### Materials provided

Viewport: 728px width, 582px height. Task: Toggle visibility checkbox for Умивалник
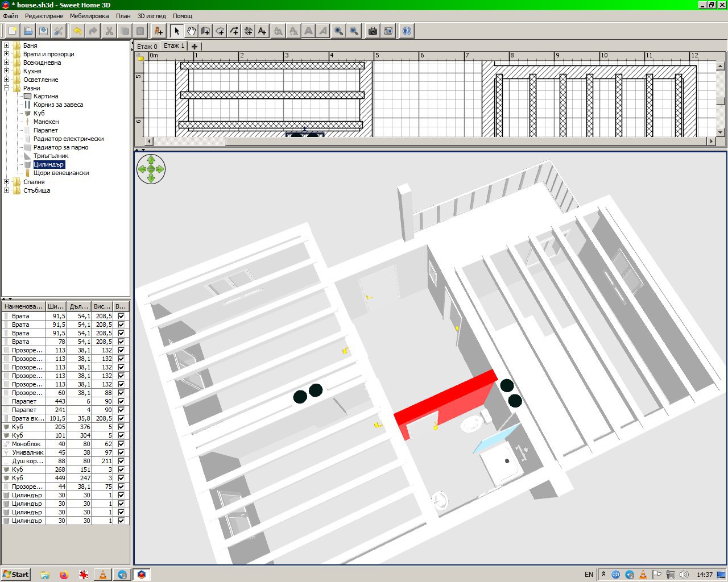click(x=121, y=452)
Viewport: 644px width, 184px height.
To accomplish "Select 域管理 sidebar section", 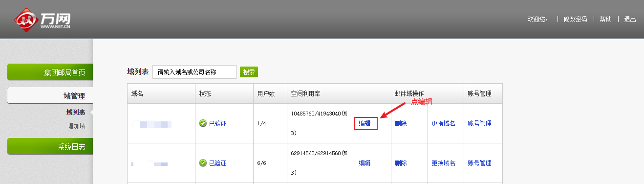I will [x=50, y=96].
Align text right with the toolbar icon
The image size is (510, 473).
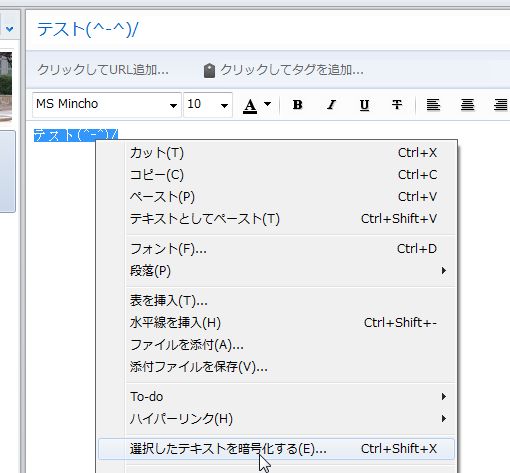[500, 105]
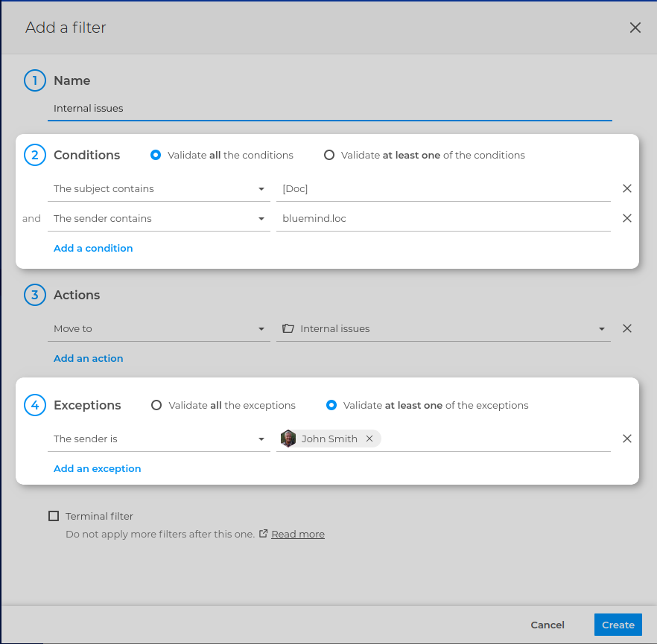Close the Add a filter dialog
657x644 pixels.
(635, 28)
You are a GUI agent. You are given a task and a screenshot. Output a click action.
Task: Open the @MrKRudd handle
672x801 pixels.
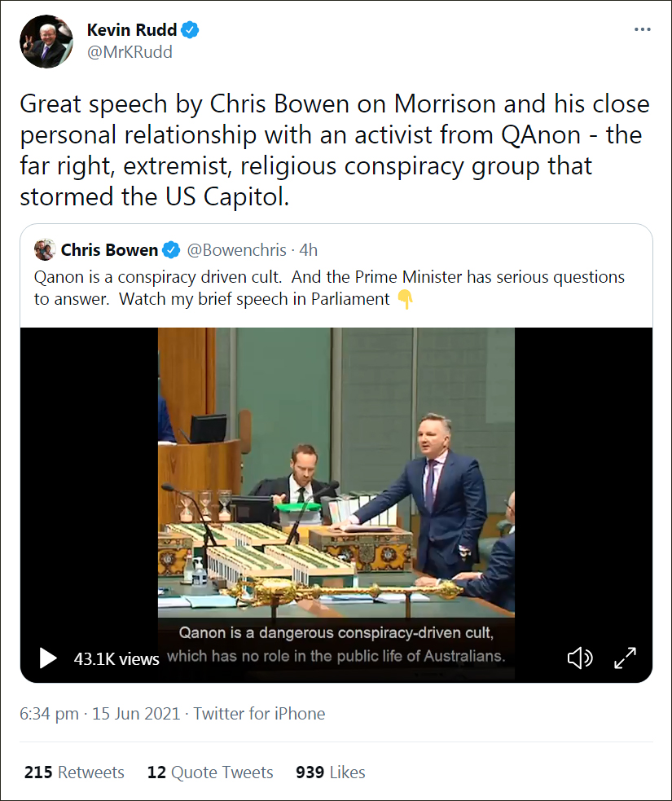pos(130,52)
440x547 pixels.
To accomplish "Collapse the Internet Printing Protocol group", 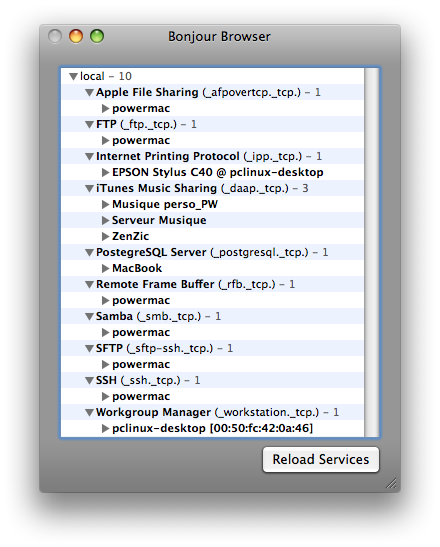I will 89,157.
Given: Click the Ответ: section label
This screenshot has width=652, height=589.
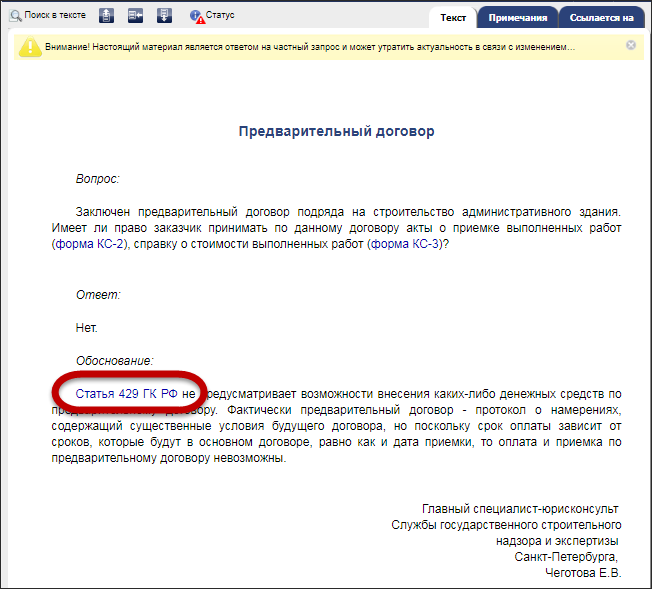Looking at the screenshot, I should point(98,295).
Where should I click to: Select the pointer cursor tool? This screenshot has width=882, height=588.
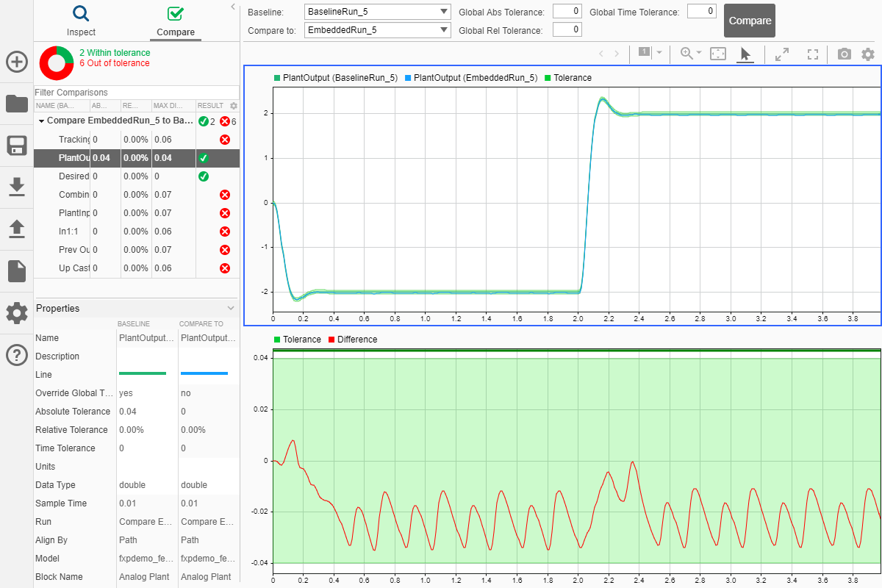coord(745,54)
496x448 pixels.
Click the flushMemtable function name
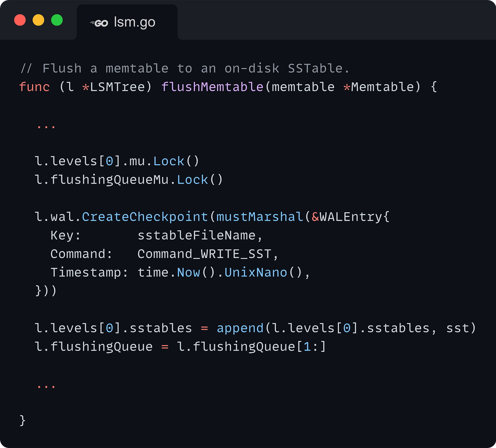coord(212,87)

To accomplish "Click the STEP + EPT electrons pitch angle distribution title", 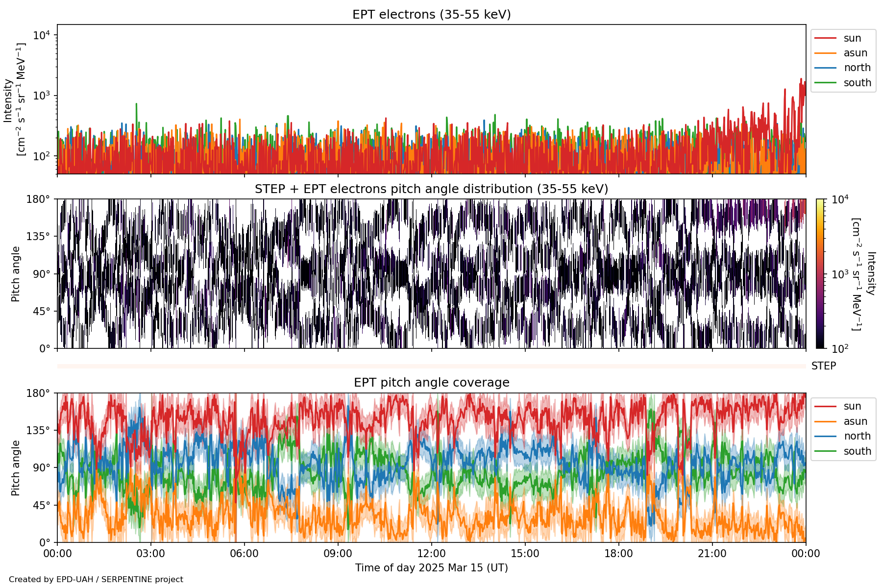I will click(x=431, y=189).
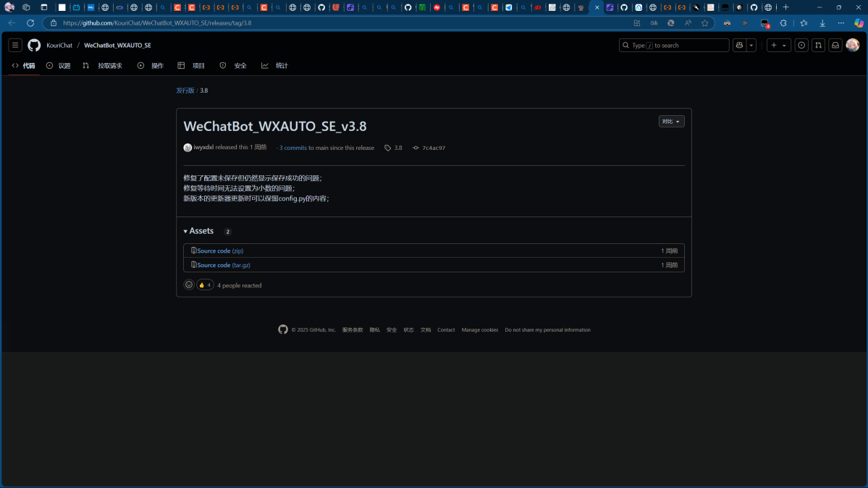Focus the 'Type / to search' field
Viewport: 868px width, 488px height.
point(674,45)
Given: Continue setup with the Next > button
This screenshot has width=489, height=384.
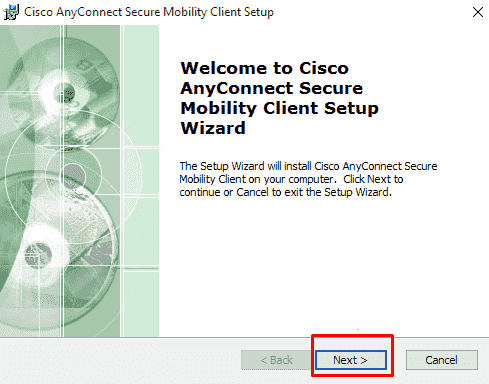Looking at the screenshot, I should (351, 360).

######

Tally how many lines of the data include the word "with". Write the number and nothing else.

▶ _Answer section_: 2